Mount Nemrut, also called Mount Nemrud, is a 2,134-metre-high (7,001 ft) mountain located in southeastern Turkey famous for the giant head statues scattered on the summit.
It is the site of extensive ruins of the tomb of Antiochus I (69-36 BC) of the Commagene Kingdom (163 BC – 72 AD).
This spectacular structure is made of large slabs of rock forming a pyramid-like configuration. The stone sculptures once stood nearly 10 meters high and depicted lions, eagles, various ancient gods.
Antiochus I himself is represented here as well. Sixty-two years before the birth of Christ, King Antiochus I ordered a huge tomb come sanctuary to be built for himself.
What was particularly notable about this king was his pride and his over-extended ego.
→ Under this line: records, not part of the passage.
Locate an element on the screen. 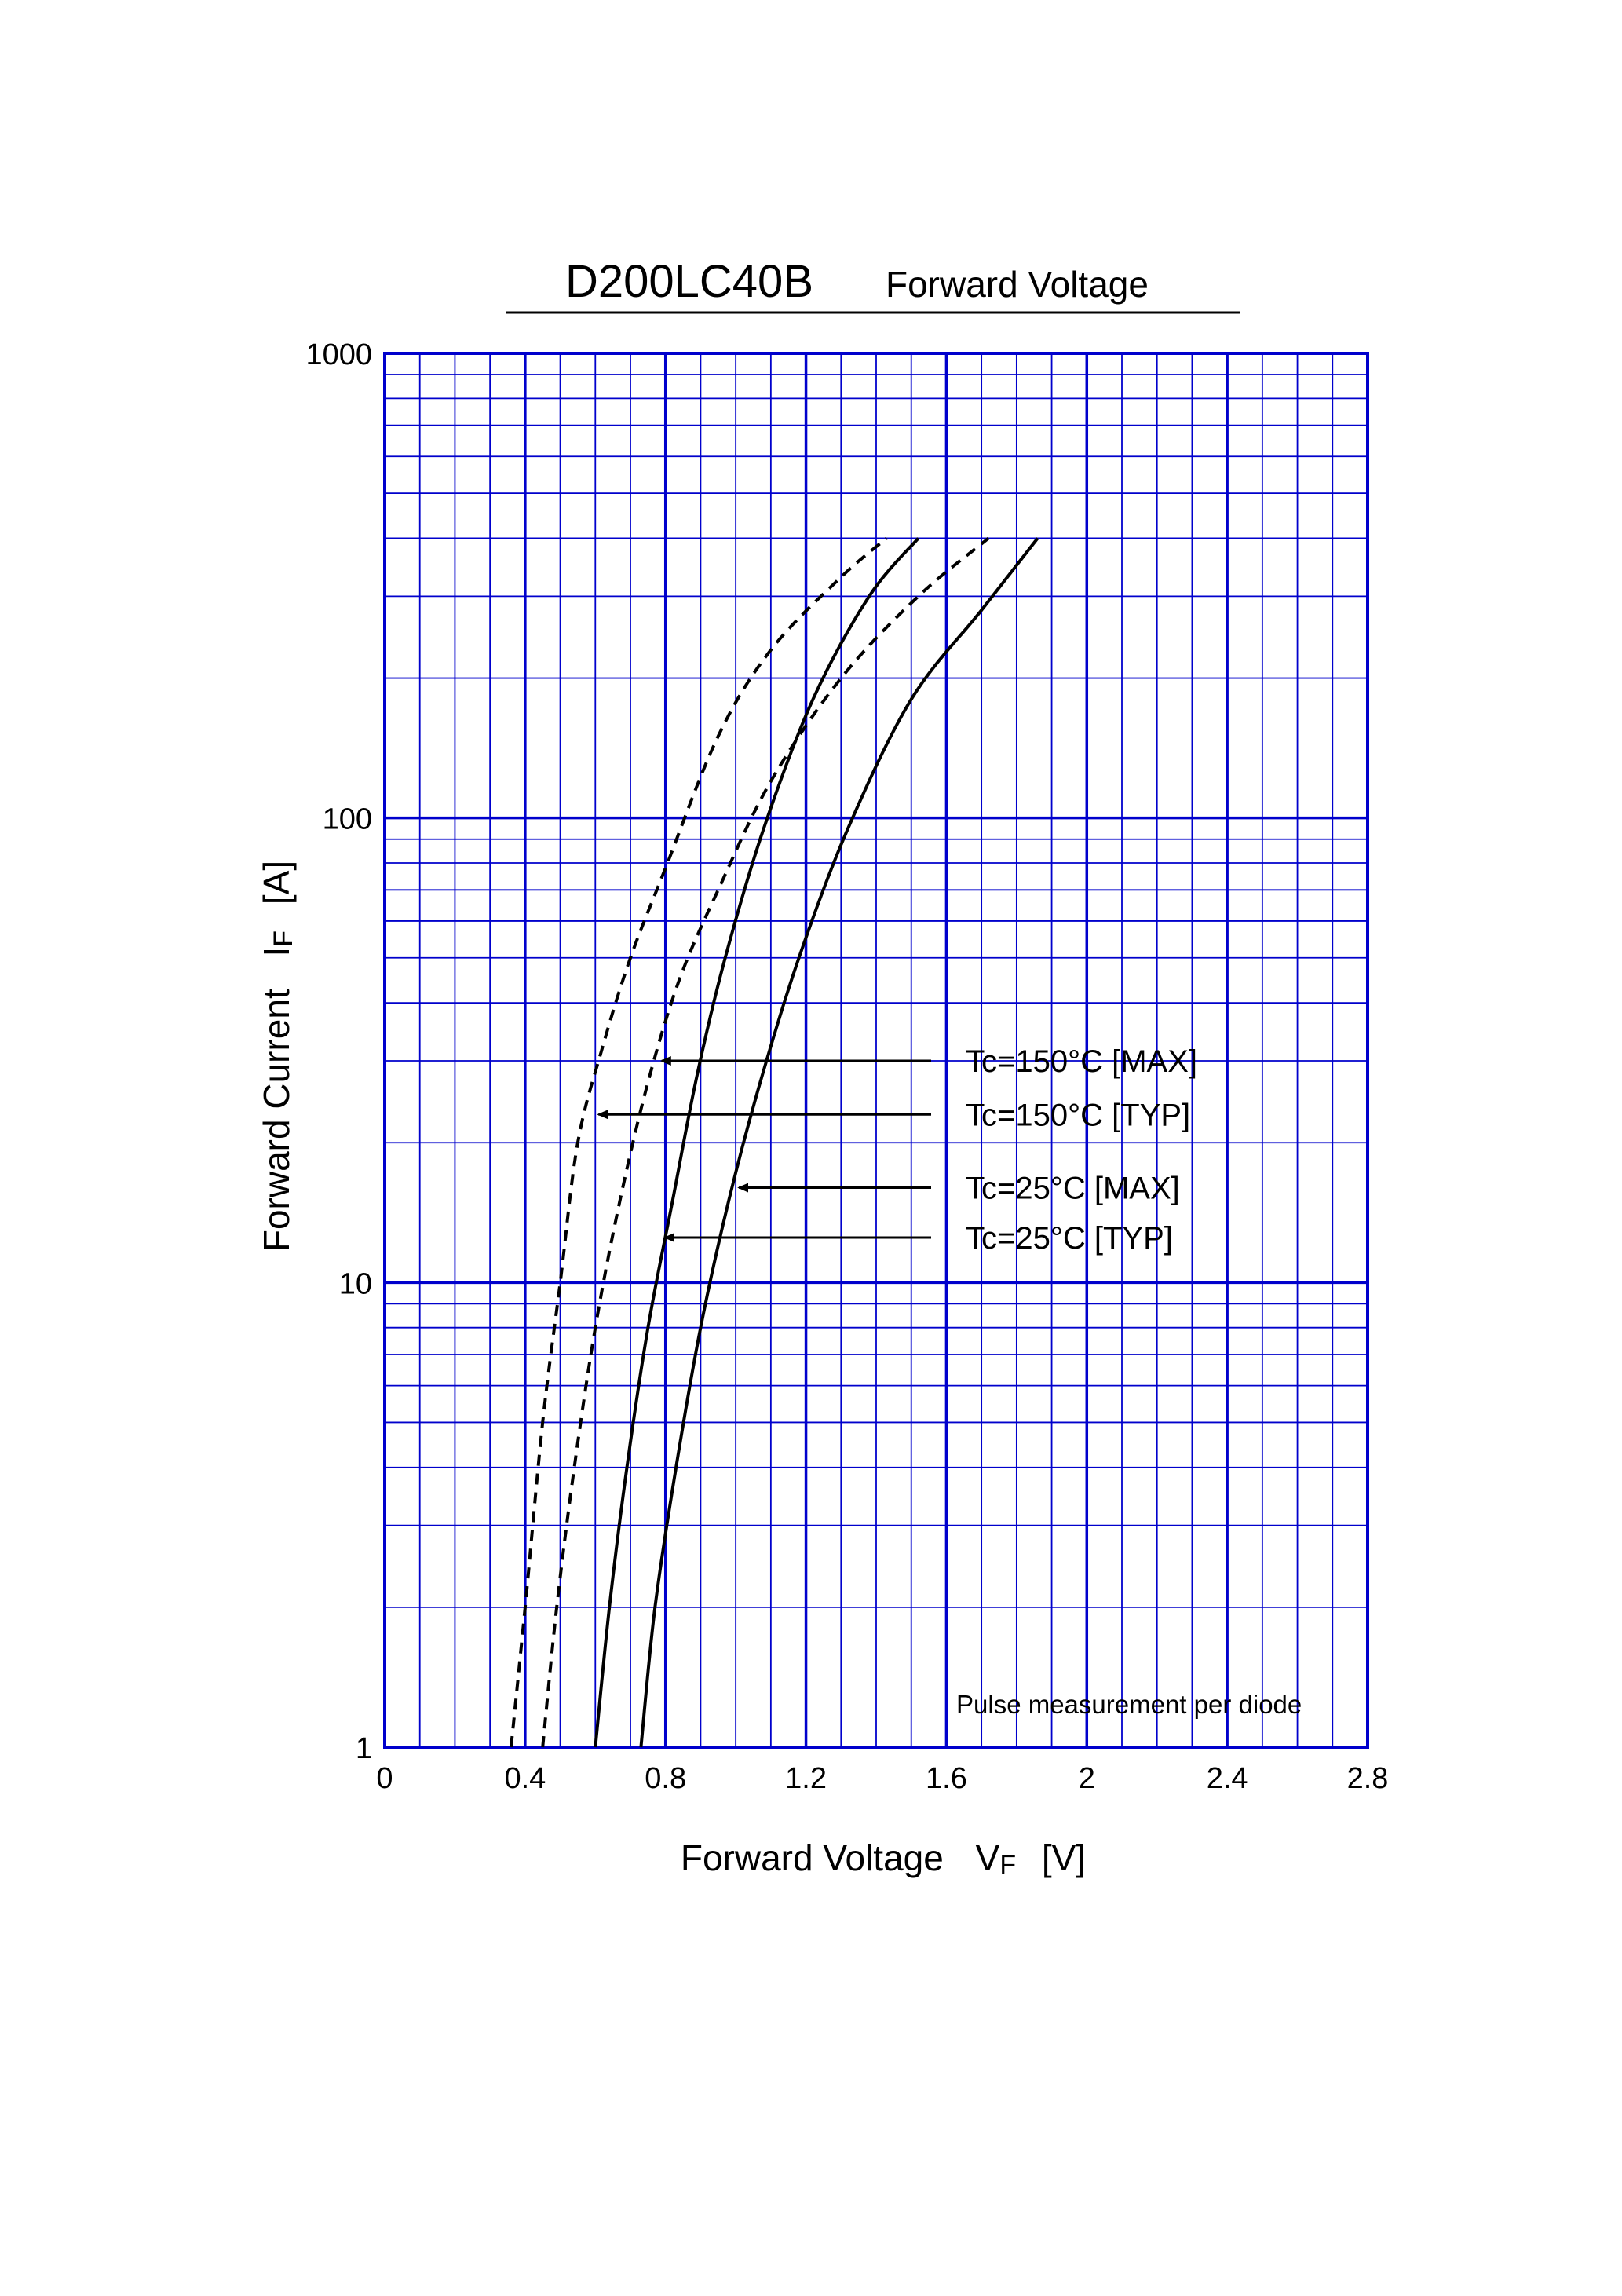  y-axis-ticks: 1 10 100 1000 is located at coordinates (338, 1052).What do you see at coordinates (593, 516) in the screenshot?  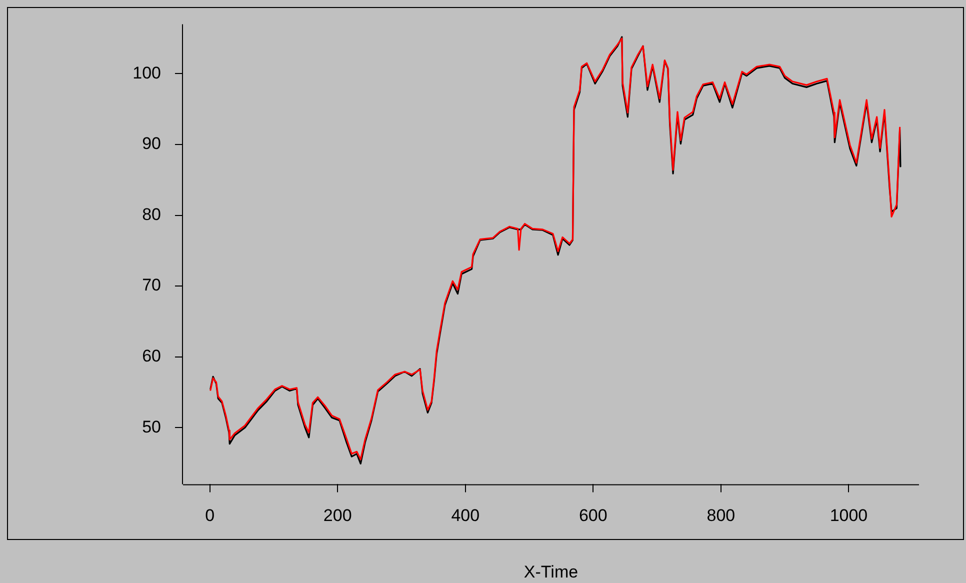 I see `x-tick-label: 600` at bounding box center [593, 516].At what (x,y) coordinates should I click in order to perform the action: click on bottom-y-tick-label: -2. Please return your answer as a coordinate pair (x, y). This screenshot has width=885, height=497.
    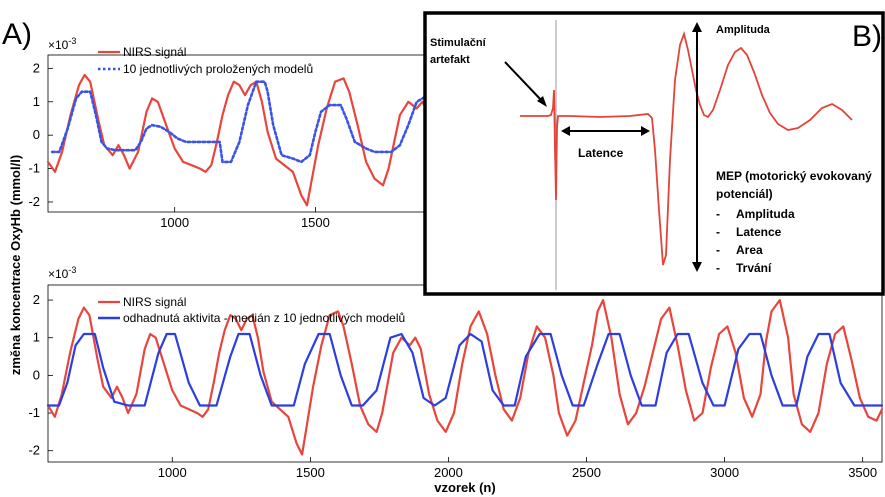
    Looking at the image, I should click on (34, 450).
Antiochus I claimed he had a special relationship with the gods and instituted a royal cult in the Greek form of the religion Zoroastrianism with the clear intention of being worshiped as a god after his death.
He wanted his sanctuary to be in a high and holy place, close to the gods in order to be in rank with them, and high enough that the whole kingdom could see it and remember him.
King Antiochus’ burial complex, now known as Mount Nemrut Archaeological Site, was first rediscovered in 1881 by Karl Sester, a German Archaeologist, but archaeological activity only began in 1953.
In 1984, German archaeologists, under the direction of Friedrich Karl Dörner of the University of Münster, began to survey and restore the monuments. Since the start of excavation, most of the heads have been found, in addition to temples, bas-reliefs, and inscriptions.
A Greek inscription reveals that King Antiochus was buried here at the roof of his world as a sign of his parity with the gods.
The burial chamber of Antiochus has not yet been found, but is nevertheless still believed to be the site of his burial.
A highly developed technology was used to build the colossal statues and orthostats (stelae), the equal of which has not been found anywhere else for this period.
The statues, all of them “beheaded”, have not been restored to their original condition, but the remains give some idea of the size and grandeur of Antiochus’ magnificent structure.
Now only miniature sculptures provide the idea of the original statues.
The sculpture, temples, inscriptions, and reliefs at Antiochus’ sacred mortuary complex are highly significant to archaeologists and scholars of Roman, Persian, Hellenistic, and Anatolian history.